» GOAL: In the forum thread, why does filmonger suggest a stop in Vegas? Answer in one to three sentences.

» ARTICLE:

He stopped counting at 20+ sets of wood wheels, 2 dozen early rat trap pedals, an Elgin Bluebird, Pair of his/hers Shelby Airflows, a Racycle( yay!), Gormully and Jeffery, Rambler mens frame, boys High wheel bike, a couple Silver kings, 50+ antique carbide lamps with brackets, block chains, 5 shaft drive bikes ( a couple cushion frame), half a dozen pre 1910 rear hubs and just as many front hubs, early literature, spoke wrenches, wooden racing handlebars, ladies wooden handlebars, early trikes, head badges, many sets of NOS balloon tire fenders still in paper, and on and on. Many of these items are crap, rusty, missing parts or just spares for previous bikes but some stuff is nice and NOS. He didn't remember all that he had until he started loading it up day before yesterday.

Stay tuned...


----------



## dfa242

Now there's an older gentleman I'd like to meet - congrats on a cool deal.


----------



## filmonger

*RE: Lucky*

Wooooow - Lucky lucky man.... stop in Vegas on the way since you are on such a winning streak. Oh - if you just happen to have a 1900 Pope columbia model no 65 head badge and the bolts that connect the shaft drive somewhere in those parts he sold you - I would be very interested


----------



## bricycle

....drool..... oh c ap I sh rt d o t my k yboa d a ain!!!!.......


----------



## bud poe

*Wow, sounds like you guys are going to have a fun road trip!  Take pics and let us know what else you find in the lot...Great score!*


----------



## PhattCatBicycles

Good Score! 

Can I PM you my parts list?

» RECORDED DATA:
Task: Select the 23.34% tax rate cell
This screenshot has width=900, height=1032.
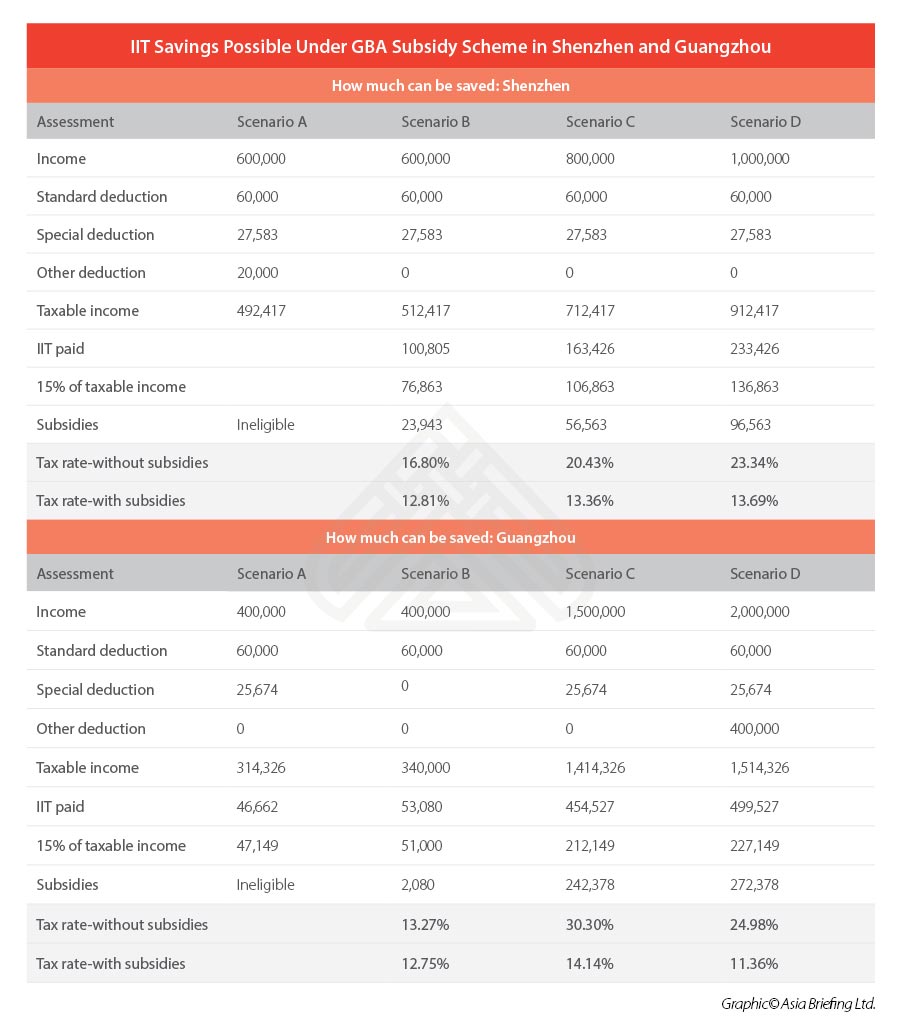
---
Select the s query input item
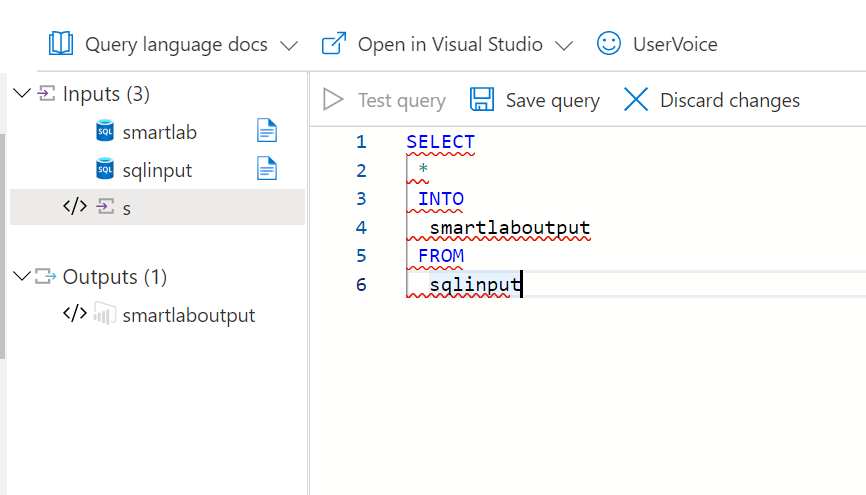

» TASK RESPONSE: Filmonger suggests a stop in Vegas because the poster is on such a winning streak. Filmonger calls the poster a "Lucky lucky man" for getting the collection.